One of the Brexiters’ original demands was that Britain should be subject to British (or English) laws alone, and to no-one else’s: that is, not to the EU’s. The decision of the three High Court judges last week, that Article 50 (disentangling Britain from the EU) could only be activated with the consent of Parliament, was based on a British constitutional law which goes back in its present form at least a hundred years. So strictly speaking the Brexiters should be in favour of it.
The illogicality of their position, calling the judges ‘enemies of the people’, no less, because they were enforcing the people’s own laws, was revealed powerfully in this exchange between an LBC radio presenter and a phone caller a couple of days ago: http://www.lbc.co.uk/radio/presenters/james-obrien/brexit-leave-voter-british-law-caller/. (I wish we had more media interrogators like James O’Brien.) It also really does bring to mind 1930s Germany, as illustrated by this comparison, posted on Facebook this morning: https://www.facebook.com/photo.php?fbid=10154711219648928&set=a.10151856083843928.1073741828.599548927&type=3&theater.
The fundamental point is, of course, that Britain is a Parliamentary democracy, not a plebiscitary one. Plebiscites, or referenda, are advisory only. Whether Parliament takes their advice or not is up to MPs. There are of course problems with Parliament, seen as representing the democracy, which I’ve commented on before: https://bernardjporter.com/?s=first+past+the+post. But there are also excellent reasons for giving it the final say, rather than a single vote taken in confusing circumstances amongst an electorate temporarily angry over many other things apart from the question on the ballot paper: see https://bernardjporter.com/?s=about+the+EU.
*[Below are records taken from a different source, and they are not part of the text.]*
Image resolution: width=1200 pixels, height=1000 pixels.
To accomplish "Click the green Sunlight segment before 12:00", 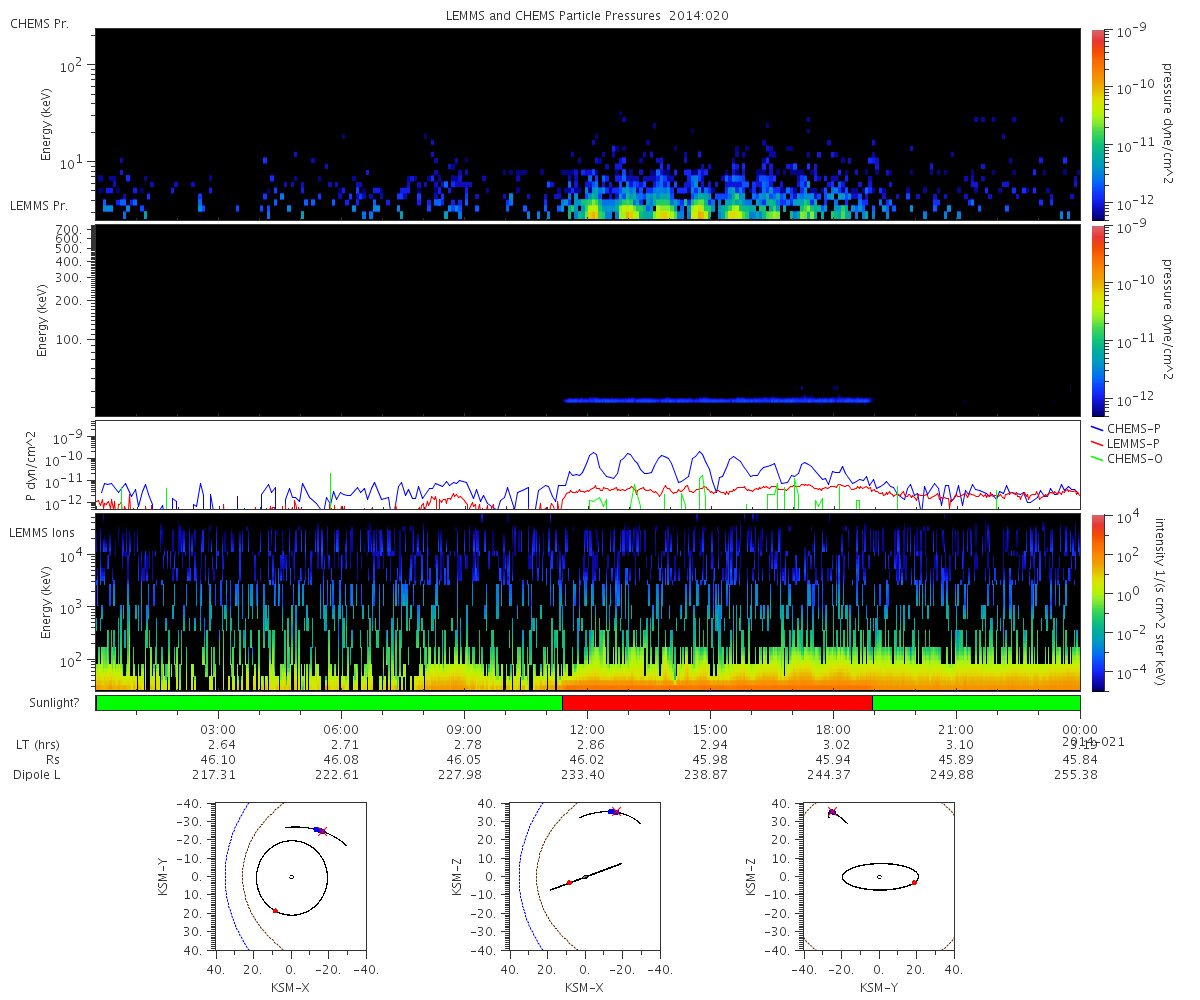I will (x=330, y=703).
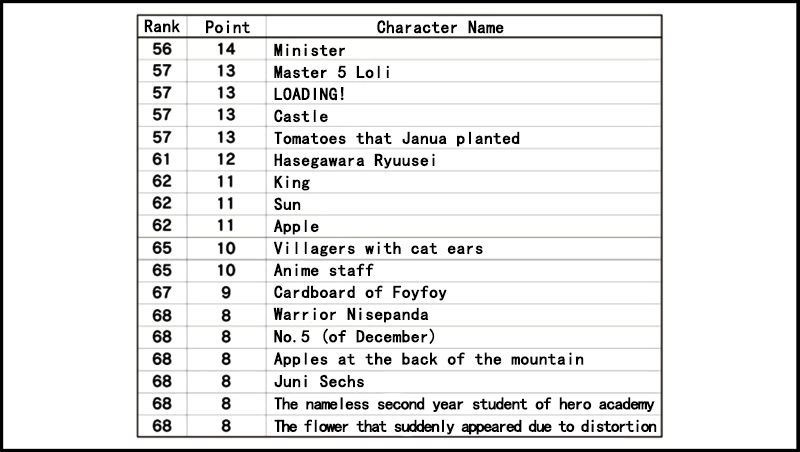Click the Anime staff cell

pos(317,270)
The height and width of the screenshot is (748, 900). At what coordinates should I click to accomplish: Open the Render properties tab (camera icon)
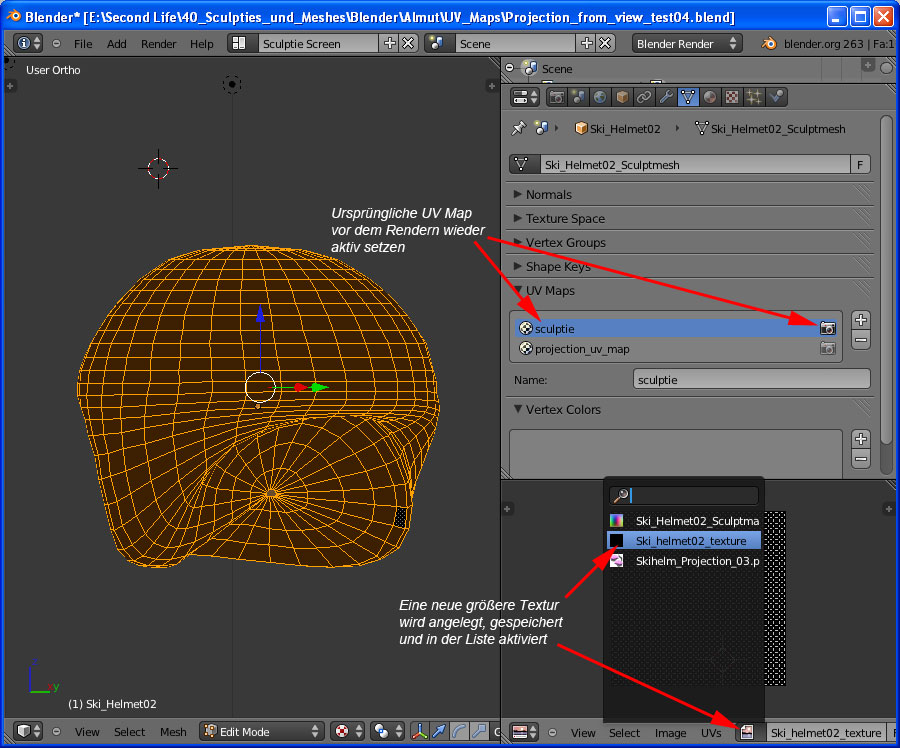click(555, 97)
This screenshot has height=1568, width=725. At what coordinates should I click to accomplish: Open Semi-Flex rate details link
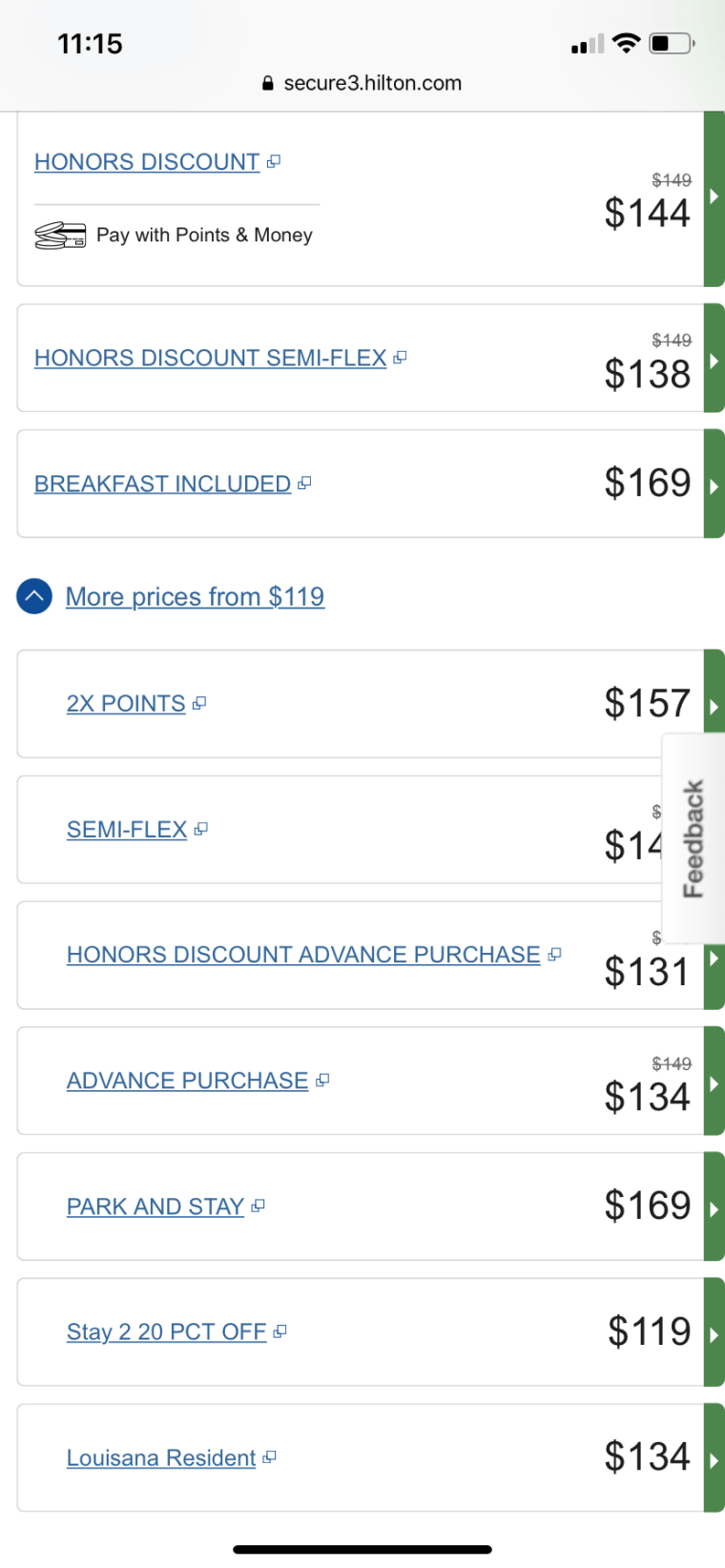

The main one, to my mind, is that the Parliamentary process allows time for the scrutiny of laws and treaties: in three readings in the House of Commons, and then by the Lords. Isn’t that a safer procedure, for any kind of legislation? Otherwise you might get all kinds of ‘heat-of-the-moment’ measures passed. Any important decision – in private as well as public life – requires second, and then third, thoughts. Then, if the ‘public will’ as expressed in a plebiscite is still thought to be decisive, Parliament can still legislate that way. I guess – though we can’t of course predict confidently, especially these days – that that’s what will happen. Parliament will eventually bow to what appears to be the ‘people’s will’.
If Brexiters still don’t like that, they can try to push a new constitutional law through Parliament, to surrender its powers to referenda. In that case, however, they’ll need to be aware that they are abandoning the centuries-old British system of law that they say they’re anxious to re-affirm. They can’t have it both ways.